Mientras el presidente de Estados Unidos insiste en vetar el ingreso de ciudadanos a su país y la restricción a la inversión en el exterior, su hijo Eric Trump, no tiene problema migratorio y viajó a Punta del Este, Uruguay, para revisar los progresos de su inversión en la Torre Trump que construye allí.

Eric maneja el conglomerado empresarial de su padre para evitar posibles conflictos de intereses durante su estancia en la Casa Blanca. Pero este viaje de negocios está en medio de la polémica, porque según reveló el The Washington Post, que accedió a las facturas del viaje, la seguridad del joven, por ser hijo del presidente, recae en el servicio secreto y se paga por las arcas públicas y costó 97.830 dólares.

Este valor fue por las habitaciones de los agentes que costaron 88.320 dólares, más 9.510 dólares para pagar el personal de la embajada estadounidense en Montevideo asignado para la seguridad de Eric Trump.

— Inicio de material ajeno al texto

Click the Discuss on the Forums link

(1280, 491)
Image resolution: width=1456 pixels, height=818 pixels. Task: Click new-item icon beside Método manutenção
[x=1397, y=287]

Mientras el mundo protesta contra las medidas migratorias del presidente estadounidense, él les baja el nivel diciendo que son pagas e insiste en mantener el veto a los ciudadanos de siete países, pese a la orden de revocar la medida emitida por el juez federal James Robart y ratificada por el comunicado en que el Departamento de Estado dijo que todo el que tenga visa será admitido en su ingreso a Estados Unidos.